The General nodded and when Brendan began crying Eisenstadt moved to comfort the man-child. She looked at Harry as EMTs began pushing his gurney towards the clinic and he too seemed rigid with extreme cold, but at least he smiled once and shot her a brief thumb's up.
"What happened?" Brendan sighed. "Where'd they go?"
"We're not completely sure," the General lied. "When they're better maybe you ought to have a talk with them. Maybe you can find out more."
+++++
Two hours later Callahan lay on a hospital bed drifting in and out of sleep, his mind a hazy blank, the events of their brief trip now gone from memory. He still felt icy cold--despite the heated blankets and the warm fluid coming into his arm by IV. Then he saw an intense and very brief flash of light through his closed eyes and he struggled back to wakefulness...
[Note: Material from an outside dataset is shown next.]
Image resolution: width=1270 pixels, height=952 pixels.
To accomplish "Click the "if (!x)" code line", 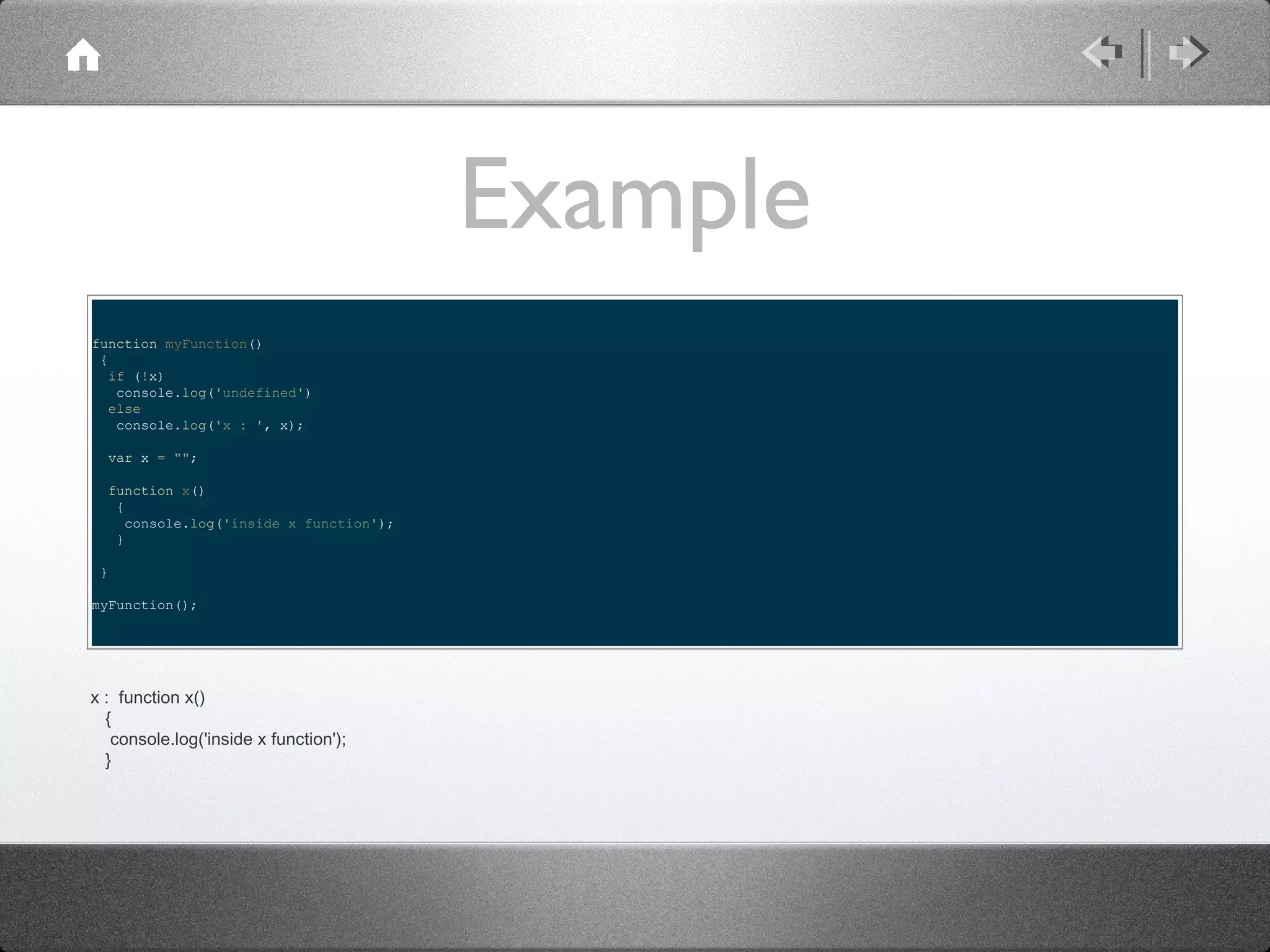I will 135,377.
...only to find Jim, the very tall alien from the high desert, kneeling over him.
"Are you aware of me?" Jim thought into Callahan's consciousness.
"Yes, I think so."
"Do you know where you have been?"
"I've been somewhere?"
"Yes. Do you recall meeting people? Even important people?"
"No. I can't remember anything that happened today."
"I must touch you now. Do not be afraid," Jim thought as he leaned close, putting the tips of his spidery fingers around Callahan's head.
Then Callahan felt an intense vibration then, just before a flood of unlocked memory washed through and into his conscious mind. And as his mind began to process these events he reeled under the weight of so many incomprehensible consequences of the people and places he'd been...
"You have not yet learned to retrieve these memories," Jim thought now. "Tell me, what did Roosevelt have to say to you?"
Callahan told him.
"You are no longer safe here," Jim thought bluntly. "You must come with me."
Callahan looked at the ECG hooked up to Didi--and then he noticed that her cardiac trace had simply stopped, almost like the machine had frozen within a moment of time, and he started to say something to Jim...
...but Jim stopped him. "Time has stopped for you now, at least while I am here."
"What about Didi? Shouldn't she come with me?"